O aumento na presença de larvas do Aedes aegypti, mosquito transmissor de dengue, chikungunya, zika e febre amarela é uma grande preocupação. Em Santos, por exemplo, acharam-se 1.546 focos do mosquito em 26 mutirões no ano passado. Neste ano, foram 22 mutirões e 2.266 focos, com alta de 46,6%.
”Nós temos encontrado muita infestação de mosquitos e um numero ainda maior de criadouros. A população também tem que fazer a parte dela. Só o poder público não da conta de fazer tudo.” comenta Ana Paula Valeiras, a chefe do Departamento de Vigilância em Saúde do Município.
Há outra preocupação além do aumento de larvas. É o fato de que os infectados são pacientes “mais jovens, até 19 anos”, que ainda não haviam tido contato com o primeiro dos quatro tipos de vírus em epidemias anteriores de dengue.
Os agentes de controle de endemias do Guarujá estão usando aparelhos aspiradores para capturar insetos, já que a cidade está com 1.038 casos de dengue entre janeiro e agosto.
Bertioga passou de 134 casos no ano passado todo para 959 notificações agora.
Em Peruíbe, com alta de 44 para 90, equipes buscam casos em conjunto com servidores de Estratégia de Saúde da Família.
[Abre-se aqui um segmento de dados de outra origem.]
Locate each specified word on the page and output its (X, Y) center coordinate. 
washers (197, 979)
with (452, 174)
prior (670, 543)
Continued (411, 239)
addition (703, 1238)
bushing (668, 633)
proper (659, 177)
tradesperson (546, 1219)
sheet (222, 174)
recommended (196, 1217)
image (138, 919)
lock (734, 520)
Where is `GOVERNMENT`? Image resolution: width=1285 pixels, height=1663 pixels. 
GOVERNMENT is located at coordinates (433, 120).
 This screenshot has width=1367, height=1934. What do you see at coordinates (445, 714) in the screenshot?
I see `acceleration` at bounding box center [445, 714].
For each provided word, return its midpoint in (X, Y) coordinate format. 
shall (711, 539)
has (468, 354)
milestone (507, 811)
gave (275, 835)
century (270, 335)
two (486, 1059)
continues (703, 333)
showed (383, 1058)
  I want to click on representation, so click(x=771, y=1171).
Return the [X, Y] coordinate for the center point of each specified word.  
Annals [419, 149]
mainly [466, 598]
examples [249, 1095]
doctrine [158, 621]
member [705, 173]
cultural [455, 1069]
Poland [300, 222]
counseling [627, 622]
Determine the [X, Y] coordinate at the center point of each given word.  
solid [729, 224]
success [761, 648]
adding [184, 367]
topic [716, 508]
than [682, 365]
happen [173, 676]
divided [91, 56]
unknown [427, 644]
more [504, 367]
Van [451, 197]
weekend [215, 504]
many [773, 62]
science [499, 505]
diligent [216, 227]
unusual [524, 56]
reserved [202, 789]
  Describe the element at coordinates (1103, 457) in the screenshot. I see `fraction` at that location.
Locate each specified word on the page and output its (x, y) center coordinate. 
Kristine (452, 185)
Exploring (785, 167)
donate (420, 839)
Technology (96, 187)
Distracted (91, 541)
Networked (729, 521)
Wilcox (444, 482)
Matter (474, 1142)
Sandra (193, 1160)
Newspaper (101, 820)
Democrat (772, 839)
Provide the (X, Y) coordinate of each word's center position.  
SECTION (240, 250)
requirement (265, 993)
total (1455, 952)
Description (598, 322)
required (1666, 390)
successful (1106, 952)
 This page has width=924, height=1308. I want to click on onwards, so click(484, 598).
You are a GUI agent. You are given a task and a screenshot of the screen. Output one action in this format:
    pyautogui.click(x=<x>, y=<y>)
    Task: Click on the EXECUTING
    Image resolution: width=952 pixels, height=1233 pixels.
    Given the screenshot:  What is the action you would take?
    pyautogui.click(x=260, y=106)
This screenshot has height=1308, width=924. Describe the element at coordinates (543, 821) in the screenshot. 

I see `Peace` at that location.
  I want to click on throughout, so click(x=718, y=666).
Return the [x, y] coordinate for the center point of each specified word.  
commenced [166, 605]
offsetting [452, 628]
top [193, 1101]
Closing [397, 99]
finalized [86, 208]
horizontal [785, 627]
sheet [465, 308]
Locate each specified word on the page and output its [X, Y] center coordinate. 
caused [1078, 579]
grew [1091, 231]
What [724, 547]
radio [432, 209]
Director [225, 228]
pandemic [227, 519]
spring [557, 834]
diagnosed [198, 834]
Em Praia Grande, onde o número de casos dobrou, de 31 para 62, adotam-se medidas de prevenção e conscientização.
A quantidade de infectados por dengue caiu, na comparação de 2022 com este ano, em Itanhaém (de 930 para 323), Santos (de 396 para 189), são Vicente (de 173 para 163), Cubatão (de 82 para 66) e Mongaguá (de 16 para 15).